Rabu, 02 April 2014

Supreme Court Kills a Limit on Big Campaign Donors

The Supreme Court knocked down one of the two main limits on federal campaign contributions, a move that could let more money flow into elections through complicated webs of donations and place greater pressure on enforcing the laws still on the books.

The limits on federal campaign contributions are of two types. One caps how much someone can donate to any given candidate or campaign committee; the other limits how much a donor can give overall in an election cycle. The high court, in a 5-4 ruling (pdf), struck down that second component. Overall caps don’t further the “only one legitimate governmental interest for restricting campaign finances: preventing corruption or its appearance,” wrote Chief Justice John Roberts in the majority ruling.

A donor could nearly max out his or her aggregate limit by giving the individual maximums to nine candidates or committees, Roberts noted, which would prevent the person from making donations in other races and “deny the individual all ability to exercise his expressive and associational rights by contributing to someone who will advocate for his policy preferences.” He asked: Why should giving to nine campaigns be OK while giving to a 10th is deemed illegal?

The four dissenting judges, in an opinion written by Justice Stephen Breyer, disagreed that it was that simple. The ruling creates a “massive loophole” to circumvent the caps on limits to candidates, Breyer wrote, and donors could give to other committees likely to support the same candidate.

Breyer went on to enumerate three different scenarios of how this would work. “Without an aggregate limit, the law will permit a wealthy individual to write a check, over a 2-year election cycle, for $3.6 million—all to benefit his political party and its candidates.” He said the law allows a party and its candidates to set up their committees in a way that would “shift most of Rich Donor’s contributions to a single candidate.” In the appendix, Breyer provided a table showing how this would shake out:

He also sketches out a way donors could use PACs to channel money to candidates. Groups of party supporters—individuals, corporations, or trade unions—create 200 PACs. Each PAC claims it will use the funds it raises to support several candidates in the party, though it will favor those who are most endangered. … Over a two-year election cycle, Rich Donor No. 1 gives $10,000 to each PAC ($5,000 per year), yielding $2 million total. Rich Donor No. 2 does the same. So, too, do the other eight Rich Donors. Each PAC will have collected $100,000, and each can use its money to write 10 checks of $10,000—to each of the 10 most Embattled Candidates in the party. … The recipient candidates may not know which of the 10 Rich Donors is personally responsible for the $2 million he or she receives. But the recipient candidate is highly likely to know who the 10 Rich Donors are and to feel appropriately grateful.
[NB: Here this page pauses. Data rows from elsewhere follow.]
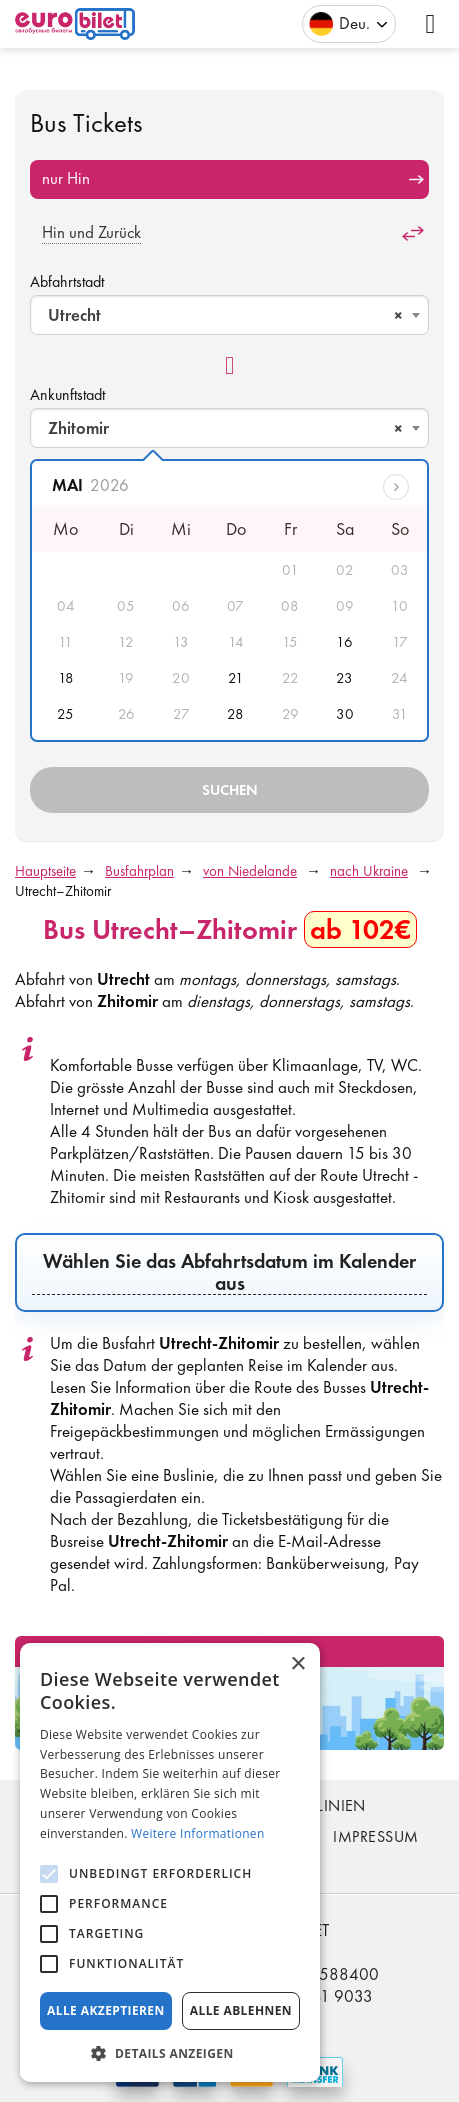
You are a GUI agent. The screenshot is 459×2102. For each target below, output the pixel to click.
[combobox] (229, 315)
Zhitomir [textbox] (225, 428)
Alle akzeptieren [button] (106, 2010)
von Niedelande (250, 871)
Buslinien (328, 1805)
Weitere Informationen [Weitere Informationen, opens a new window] (198, 1833)
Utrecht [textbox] (225, 315)
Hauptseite (45, 871)
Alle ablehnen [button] (241, 2010)
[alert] (170, 1862)
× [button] (297, 1664)
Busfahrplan (139, 871)
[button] (170, 2052)
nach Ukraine (369, 871)
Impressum (375, 1836)
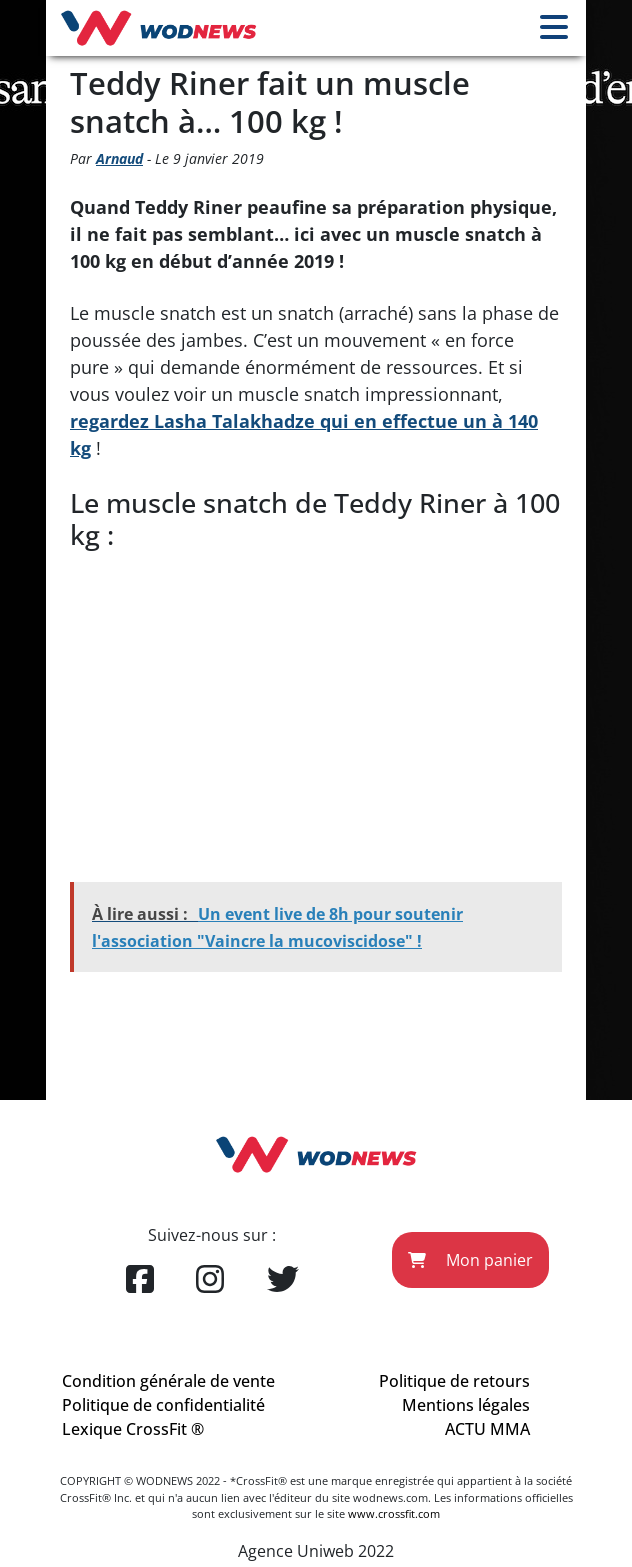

Chief Justice Roberts said a donation to a PAC will be “significantly diluted by all the contributions from others to the same PACs” and therefore will not be a corruption risk. He also found that examples of setting up numerous committees were either “implausible” or already illegal under other laws that prohibit coordination and earmarking among committees. He went on to say that Congress and the Federal Election Commission had ways to further curtail the ties between committees and candidates, such as restricting transfers between groups.

If existing or future laws are designed to keep that crossover in check, it’s up to enforcement to give provide rules to ensure the lines aren’t crossed. As I wrote recently, uncovering potentially illegal donations is no easy task. An investigation in Utah by experts with subpoena power spent $4 million and months of work to untangle a web of donations in just a single statewide race. After today’s Supreme Court ruling, the limits on influence will be even more dependent on the increasingly remote chance of getting caught.